Entries on where items appear:
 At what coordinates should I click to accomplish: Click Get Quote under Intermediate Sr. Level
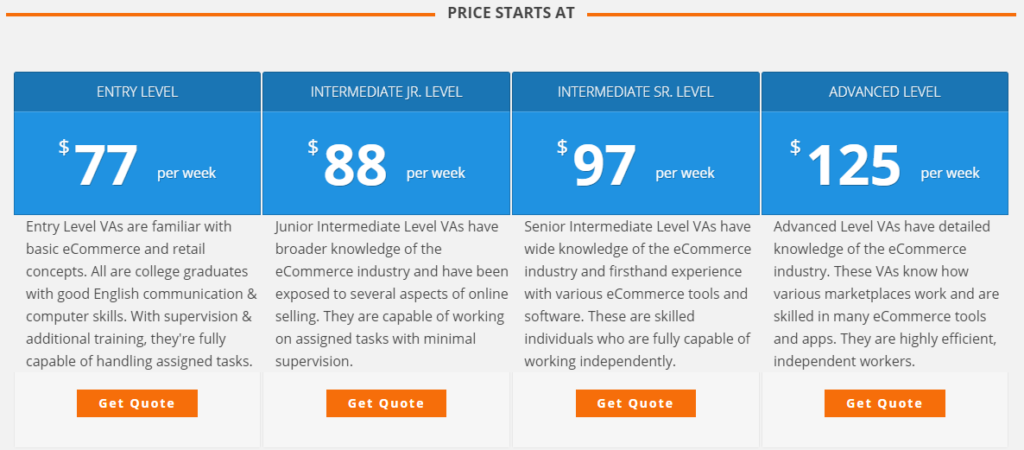tap(635, 403)
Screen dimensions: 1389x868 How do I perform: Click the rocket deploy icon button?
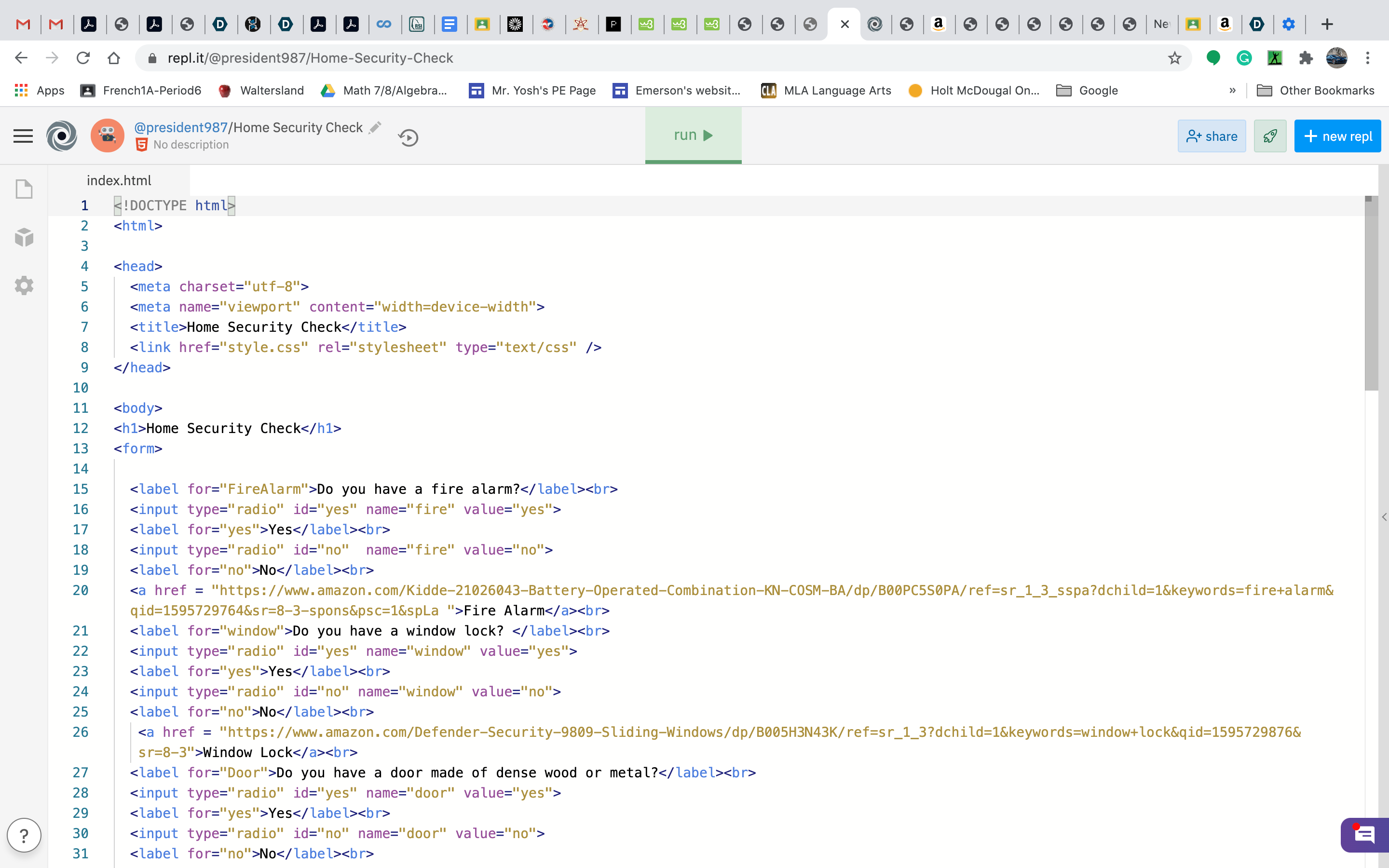1269,136
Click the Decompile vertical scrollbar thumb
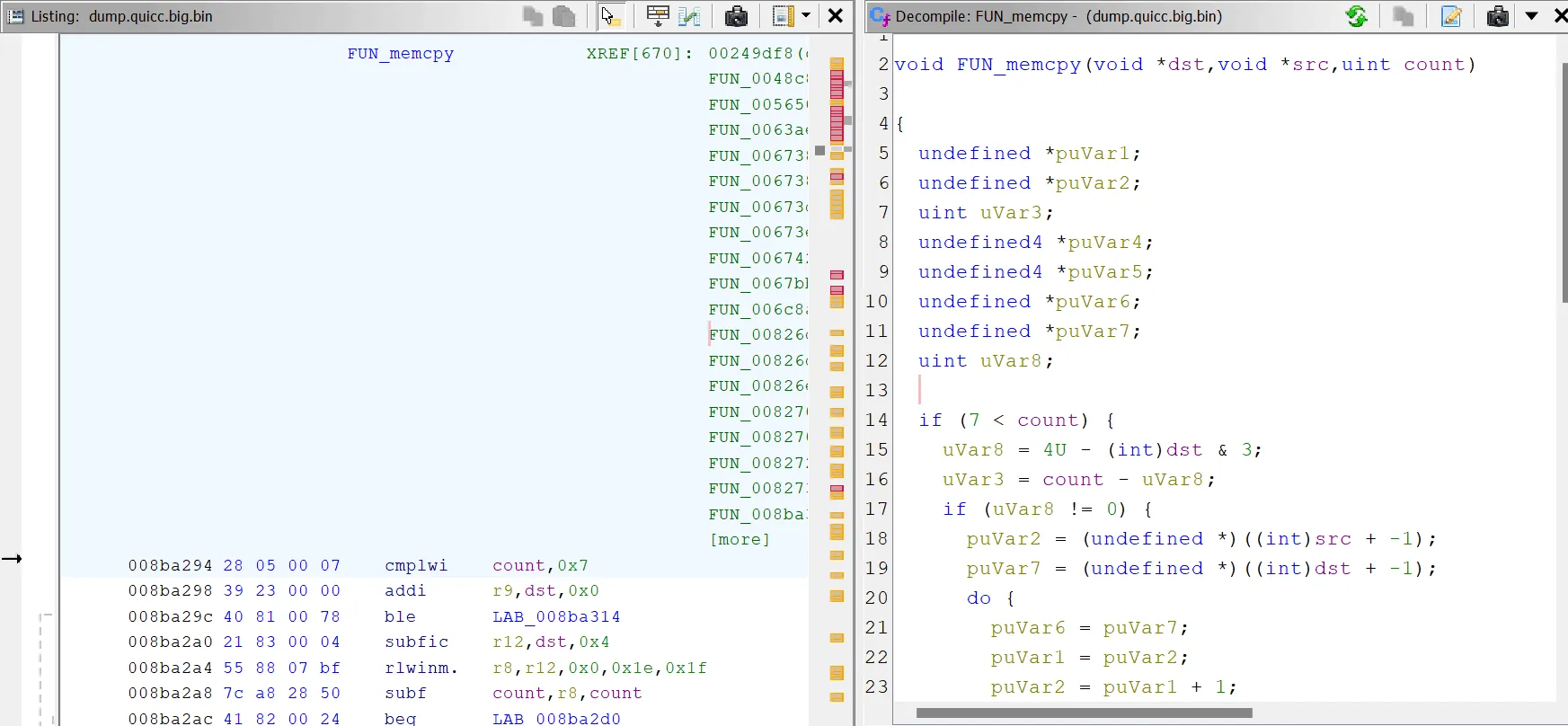The width and height of the screenshot is (1568, 726). pos(1564,180)
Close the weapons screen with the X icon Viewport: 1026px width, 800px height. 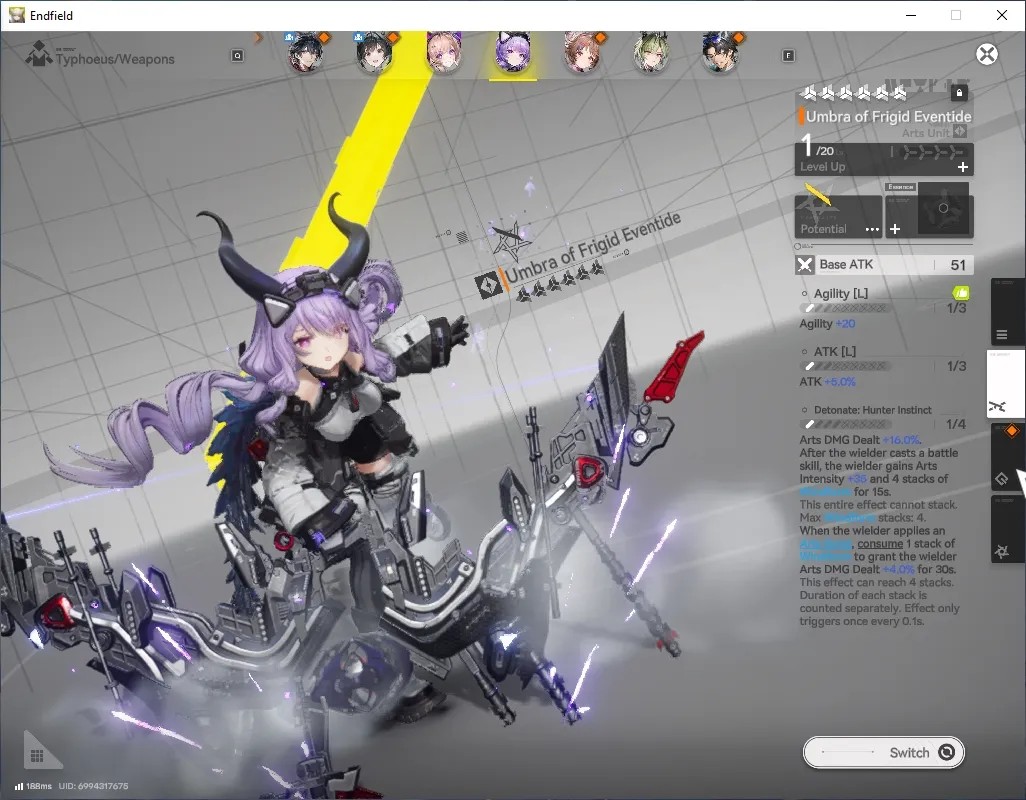coord(987,54)
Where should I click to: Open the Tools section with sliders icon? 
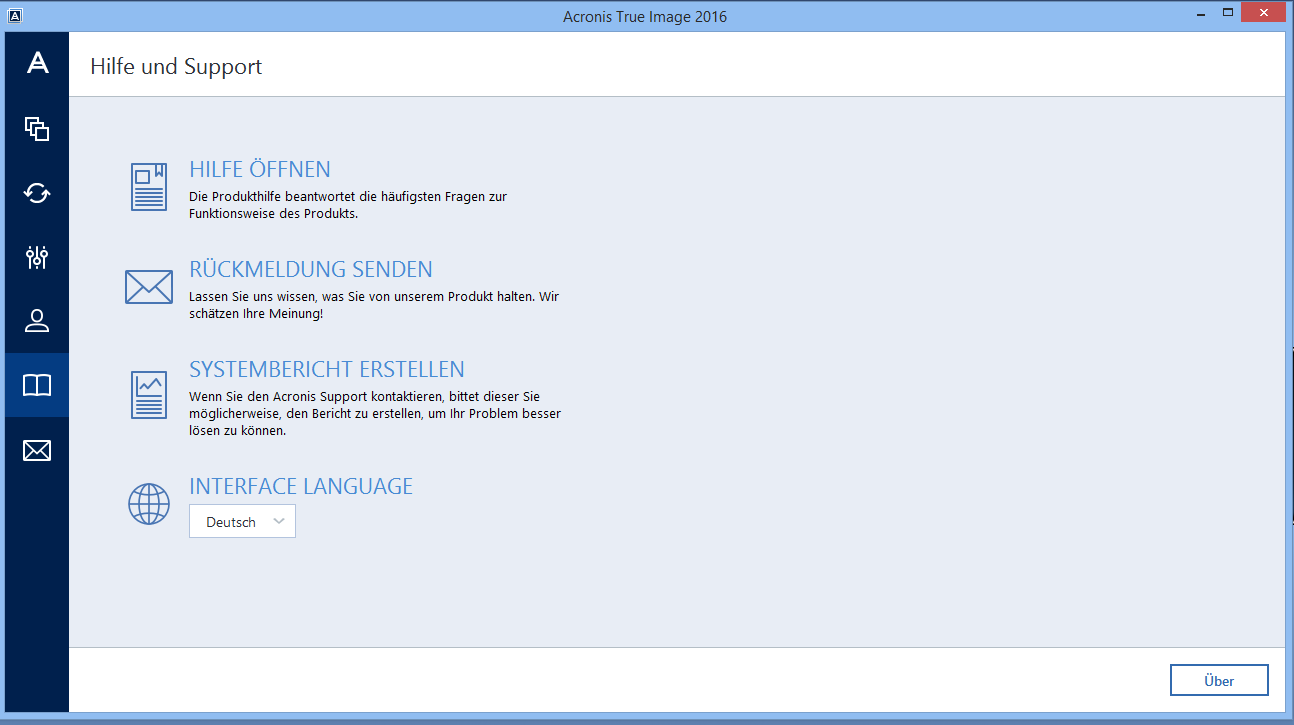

SET EXERCISE: Please copy the rows from the start through the line containing "The width and" word for word. Leave the pictures out of your copy.

SOLUTION TO THE PROBLEM:
 At what coordinates should I click to accomplish: Click Get Quote under Intermediate Sr. Level
tap(635, 403)
Screen dimensions: 1389x868 How do I perform: Click the rocket deploy icon button?
1269,136
Click the Decompile vertical scrollbar thumb
The width and height of the screenshot is (1568, 726). pos(1564,180)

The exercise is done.